The courtroom was filled to capacity with observers, largely diplomats, but all journalists, a number of activists, some other diplomats, and the defendant’s family members were required to remain outside the room. (Id.)


Ismayilova has written extensively on corruption in the family of President Ilham Aliyev. She is one of dozens of government critics, both activists and journalists, who have been arrested in what rights groups describe as repression of dissent. (Id.)

Amnesty International (AI) has called Ismayilova a prisoner of conscience and states that she is “an outspoken investigative journalist who had published extensively on corruption and human rights violations.” (Amnesty International Report 2014/15: Republic of Azerbaijan, AI website (last visited Aug. 10, 2015).)

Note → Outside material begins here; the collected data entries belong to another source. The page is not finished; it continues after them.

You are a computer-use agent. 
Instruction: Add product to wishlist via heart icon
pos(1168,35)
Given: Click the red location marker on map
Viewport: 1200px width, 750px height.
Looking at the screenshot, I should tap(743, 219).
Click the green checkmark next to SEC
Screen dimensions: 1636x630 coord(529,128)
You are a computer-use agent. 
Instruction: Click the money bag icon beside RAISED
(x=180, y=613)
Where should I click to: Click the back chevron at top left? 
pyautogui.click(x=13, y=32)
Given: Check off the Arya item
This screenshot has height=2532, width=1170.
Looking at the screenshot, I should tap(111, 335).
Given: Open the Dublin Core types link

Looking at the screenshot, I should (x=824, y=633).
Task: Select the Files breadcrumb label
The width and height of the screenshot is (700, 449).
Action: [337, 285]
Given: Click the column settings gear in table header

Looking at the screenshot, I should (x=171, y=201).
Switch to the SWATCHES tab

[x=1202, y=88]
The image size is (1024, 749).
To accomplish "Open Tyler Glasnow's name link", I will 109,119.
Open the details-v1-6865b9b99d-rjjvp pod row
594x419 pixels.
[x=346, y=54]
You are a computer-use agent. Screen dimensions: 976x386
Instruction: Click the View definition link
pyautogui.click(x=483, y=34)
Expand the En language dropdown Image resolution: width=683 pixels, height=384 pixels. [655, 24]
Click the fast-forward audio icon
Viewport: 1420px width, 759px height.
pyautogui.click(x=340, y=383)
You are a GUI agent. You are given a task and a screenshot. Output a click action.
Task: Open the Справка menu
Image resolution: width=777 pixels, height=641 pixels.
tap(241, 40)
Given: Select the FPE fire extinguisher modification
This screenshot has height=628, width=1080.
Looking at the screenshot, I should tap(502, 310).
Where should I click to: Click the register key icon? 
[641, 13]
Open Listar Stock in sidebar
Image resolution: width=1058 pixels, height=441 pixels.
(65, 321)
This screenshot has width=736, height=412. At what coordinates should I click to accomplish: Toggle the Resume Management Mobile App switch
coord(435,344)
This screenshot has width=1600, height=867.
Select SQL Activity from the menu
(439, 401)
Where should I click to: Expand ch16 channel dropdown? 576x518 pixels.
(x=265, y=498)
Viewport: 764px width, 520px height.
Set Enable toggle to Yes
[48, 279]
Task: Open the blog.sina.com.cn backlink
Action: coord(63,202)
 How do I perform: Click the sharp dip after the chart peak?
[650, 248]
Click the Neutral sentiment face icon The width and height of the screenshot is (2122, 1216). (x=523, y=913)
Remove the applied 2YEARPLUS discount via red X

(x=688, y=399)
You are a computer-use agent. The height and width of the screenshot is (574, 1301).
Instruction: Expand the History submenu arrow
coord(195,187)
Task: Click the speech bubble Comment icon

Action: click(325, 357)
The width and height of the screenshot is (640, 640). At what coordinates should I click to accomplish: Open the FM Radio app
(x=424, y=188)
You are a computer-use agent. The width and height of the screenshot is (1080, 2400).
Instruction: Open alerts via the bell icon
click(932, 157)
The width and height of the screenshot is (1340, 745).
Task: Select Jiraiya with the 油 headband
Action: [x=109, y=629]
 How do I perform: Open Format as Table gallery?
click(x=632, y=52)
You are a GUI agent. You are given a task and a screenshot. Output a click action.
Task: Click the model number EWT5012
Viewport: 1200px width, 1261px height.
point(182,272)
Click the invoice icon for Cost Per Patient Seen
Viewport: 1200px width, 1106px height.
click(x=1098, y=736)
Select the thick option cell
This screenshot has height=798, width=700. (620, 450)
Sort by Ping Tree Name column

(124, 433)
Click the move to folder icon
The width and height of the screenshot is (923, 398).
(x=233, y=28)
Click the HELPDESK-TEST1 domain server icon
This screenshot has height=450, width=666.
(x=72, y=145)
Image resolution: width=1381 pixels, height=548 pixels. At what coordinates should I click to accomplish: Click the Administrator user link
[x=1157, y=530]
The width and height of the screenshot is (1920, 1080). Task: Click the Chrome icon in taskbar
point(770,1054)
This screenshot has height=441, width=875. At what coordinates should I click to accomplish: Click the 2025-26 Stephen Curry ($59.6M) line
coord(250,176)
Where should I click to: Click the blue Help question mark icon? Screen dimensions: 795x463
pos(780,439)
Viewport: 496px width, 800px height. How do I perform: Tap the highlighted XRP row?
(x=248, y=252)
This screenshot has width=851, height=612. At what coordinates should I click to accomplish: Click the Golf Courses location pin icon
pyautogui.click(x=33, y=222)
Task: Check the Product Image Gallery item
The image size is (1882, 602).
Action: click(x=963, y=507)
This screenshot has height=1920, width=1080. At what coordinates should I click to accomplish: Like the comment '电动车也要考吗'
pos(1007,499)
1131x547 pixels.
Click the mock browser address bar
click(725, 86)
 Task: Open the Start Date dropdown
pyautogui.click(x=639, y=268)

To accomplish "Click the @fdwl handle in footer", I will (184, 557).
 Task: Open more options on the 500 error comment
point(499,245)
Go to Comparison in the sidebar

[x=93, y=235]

She was detained in December 2014 on suspicion of involvement in the attempted suicide of a co-worker, Tural Mustafayev; the tax, embezzlement, and abuse of power charges were added later. Mustafayev was supposed to appear at a court proceeding on April 7, but did not attend. He stated at a court hearing in July that he had been pressured by law enforcement to defame Ismayilova. (Azerbaijani Journalist Ismayilova’s Trial Begins in Baku, supra.)

Reactions to the Case

In July, 16 U.S. Senators wrote to Azerbaijan’s President expressing their concern about human rights and the status of civil society in the country. They advocated the release of Ismayilova. A statement on the subject appeared in the Congressional Record. (Id.; Political Prisoners in Azerbaijan, Saudi Arabia, and Ethiopia, CONG. REC. S2027-2028 (Mar. 26, 2015).) The agency that oversees RFE/RL, the Broadcasting Board of Governors, has also contacted officials in Azerbaijan to protest Ismayilova’s prosecution. Nenad Pejic, the Editor-in-Chief of RFE/RL, called her detention “the latest attempt in a two-year campaign to silence a journalist who has investigated government corruption and human rights abuses in Azerbaijan.” (Azerbaijani Journalist Ismayilova’s Trial Begins in Baku, supra.)

AI discussed her case in a report outlining repression of free expression in the country. (Amnesty International Report 2014/15: Republic of Azerbaijan, supra.)